Like present-day beaches, these ancient features consist of almost pure sand. In contrast are the glacial moraines that formed at the margins of the stagnant or retreating ice sheets and which consist of unsorted boulders, sand, clay, and pebbles. Prominent among them is the morainic ridge known as Blue Island which was surrounded by the waters of glacial Lake Chicago. It extends from Dan Ryan Woods (87th and Western) nearly six miles south to the Calumet Sag Channel in Blue Island.

Ravine in Highland Park, 1912
Some of the Chicago-area moraines are part of the Lake Border morainic system and their shape generally parallels that of the present shoreline of the lake. Green Bay Road in Glencoe follows the crest of the Highland Park moraine. The Deerfield moraine (Waukegan Road) separates the east and west forks of the North Branch of the Chicago River. The Park Ridge moraine is crossed by Milwaukee Avenue and Northwest Highway in Niles and Park Ridge.

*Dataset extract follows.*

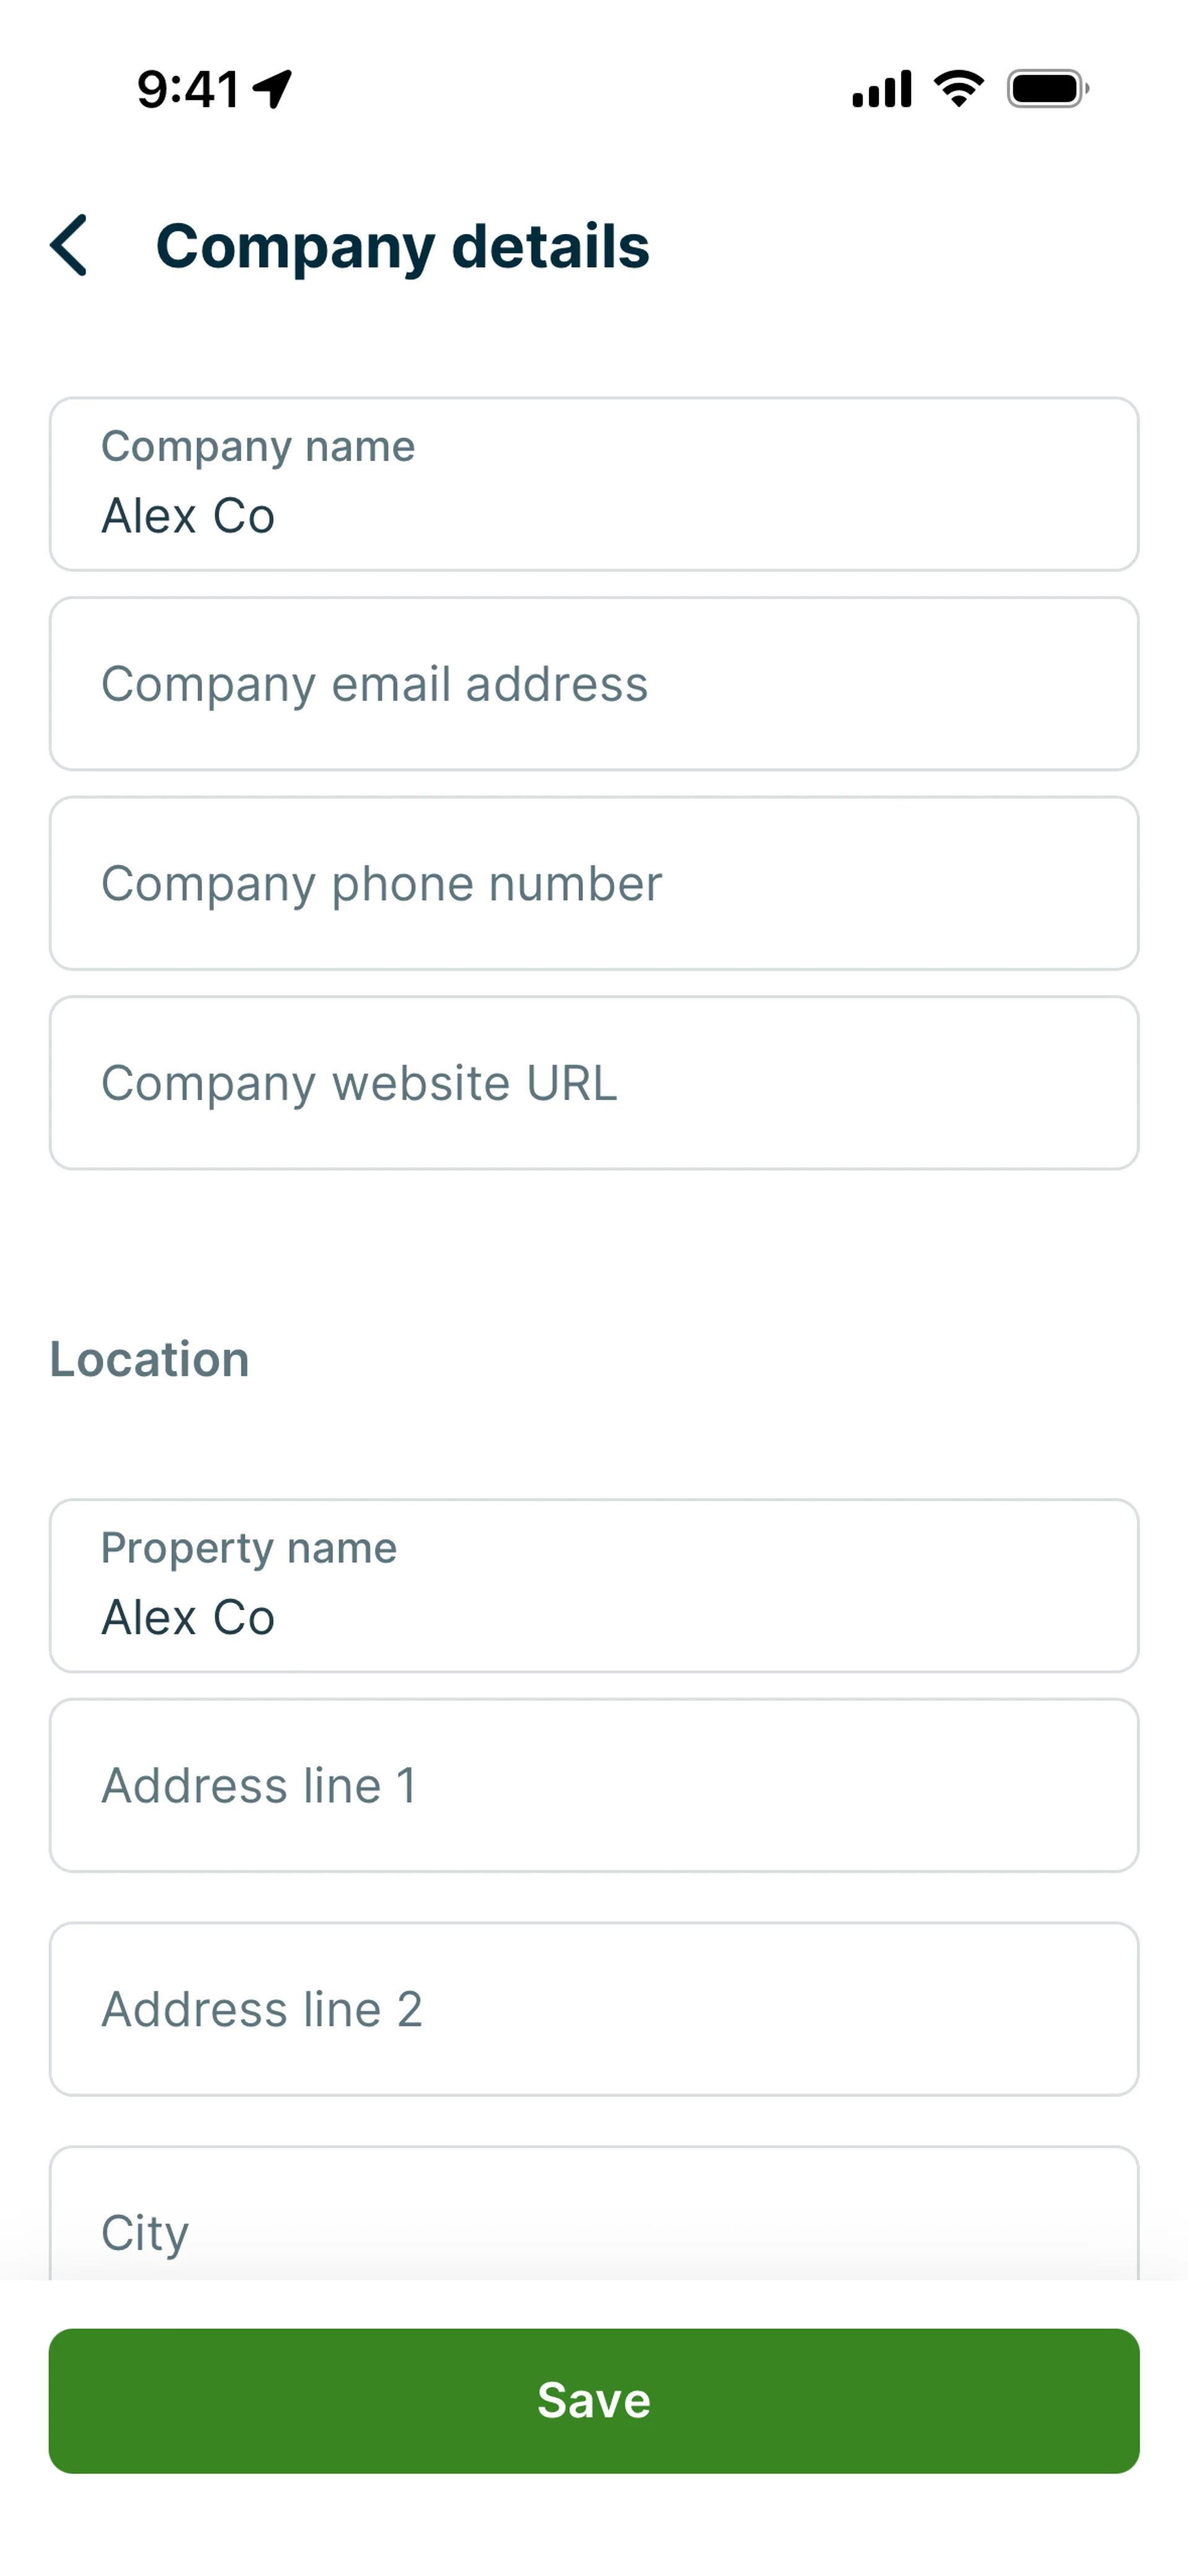This screenshot has width=1188, height=2576.
Task: Select the Address line 1 field
Action: pyautogui.click(x=594, y=1785)
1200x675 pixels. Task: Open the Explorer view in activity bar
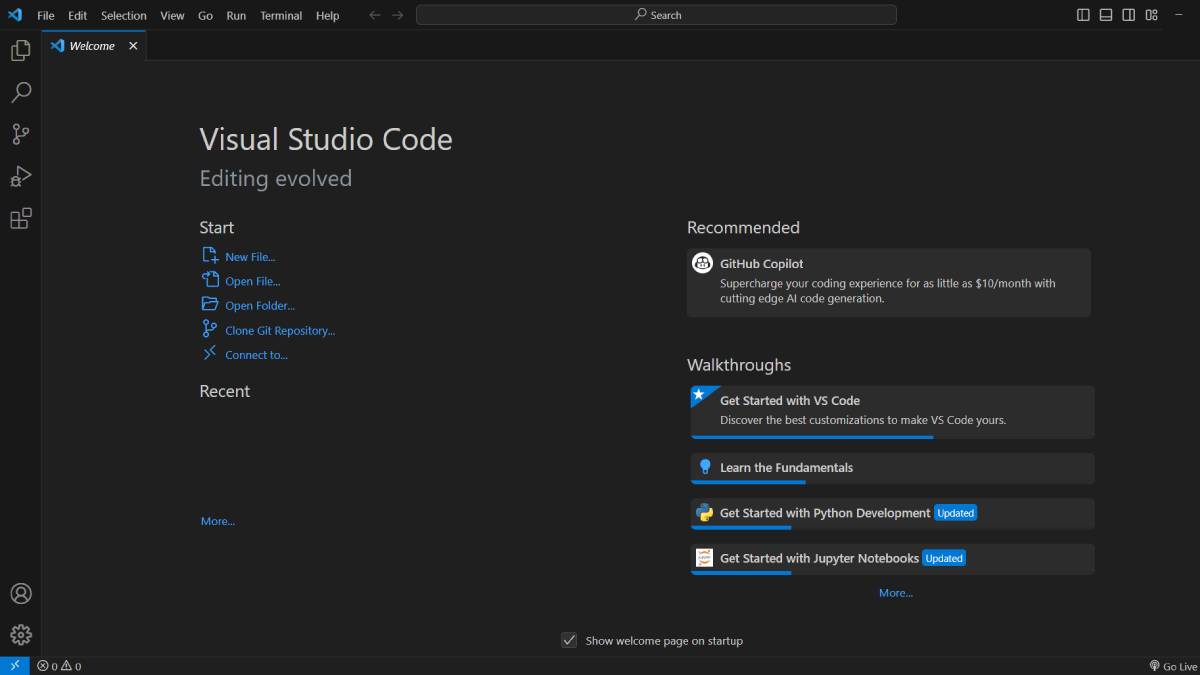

Still higher (and older) are the Tinley and Valparaiso morainic systems, whose outline also parallels that of Lake Michigan, but about 15–20 miles to the west. Rolling topography associated with the Valparaiso moraine occurs in a wide swath around the southern end of Lake Michigan and includes the hills of such communities as Barrington, Wheaton, and Monee. The Tinley moraine occupies a similar swath, about six miles closer to Lake Michigan, and includes Flossmoor, Western Springs, and Arlington Heights.

This entire complex of features—Lake Michigan, the beach ridges, and moraines—lies at a higher elevation than the Upper Illinois River valley. The city of Morris, where the Des Plaines and Kankakee Rivers join to form the Illinois, lies about 75 feet below the level of Lake Michigan. Crossing the drainage divide between the Des Plaines–Illinois–Mississippi system to the west and the Chicago River–Lake Michigan–St. Lawrence River system to the east thus involves “stepping up” in elevation even though the drainage divide itself is barely noticeable.

Willman, H. B. Summary of the Geology of the Chicago Area. 1971.